A longtime music professor at the University of Southern California, he
wrote the 17-minute cycle “Mid-Winter Songs,” setting five poems by Robert
Graves, in 1980 for USC’s centennial. The music is more agitated than usual for
Lauridsen, from the chilling “Lament for Pasiphae” to the playful “Mid-Winter
Waking” and the dramatic “Intercession in Late October,” with its long poignant
ending. The men and women of the chorus captured the shifting moods of the
music with clarity and assurance, and with sensitive accompaniment from the
orchestra.
Two of the greatest works for chorus and orchestra by the
English master Ralph Vaughan Williams completed the concert. He wrote the “Five
Mystical Songs” to four poems by George Herbert (two songs are based on the
same poem) for the Worcester Three Choirs Festival in 1911. Baritone Timothy
Lefebvre was a mellifluous soloist, and the chorus was especially moving in its
wordless passages during the sublime central song, “Love Bade Me Welcome.” The
orchestral playing throughout this radiant cycle was suitably rapturous.

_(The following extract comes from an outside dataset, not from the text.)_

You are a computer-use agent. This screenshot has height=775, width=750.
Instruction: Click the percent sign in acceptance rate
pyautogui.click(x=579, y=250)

Closing the program after intermission was the cantata “Dona
Nobis Pacem,” written in 1937 to biblical texts and Civil War poems by Walt
Whitman for the Huddersfield Choral Society as a plea by Vaughan Williams for
peace in a world increasingly threatened by war. Chorus and orchestra were
joined by baritone Lefebvre and soprano Sun Young Chang for a viscerally
exciting performance.
Two among many vocal highlights were: Lefebvre’s tender
singing of the words “my enemy is dead, a man as divine as myself” in Whitman’s
poem “Reconciliation;” and Chang’s recurrent and heartrending cries of “Dona
nobis pacem,” especially when echoed by the chorus at the hushed close.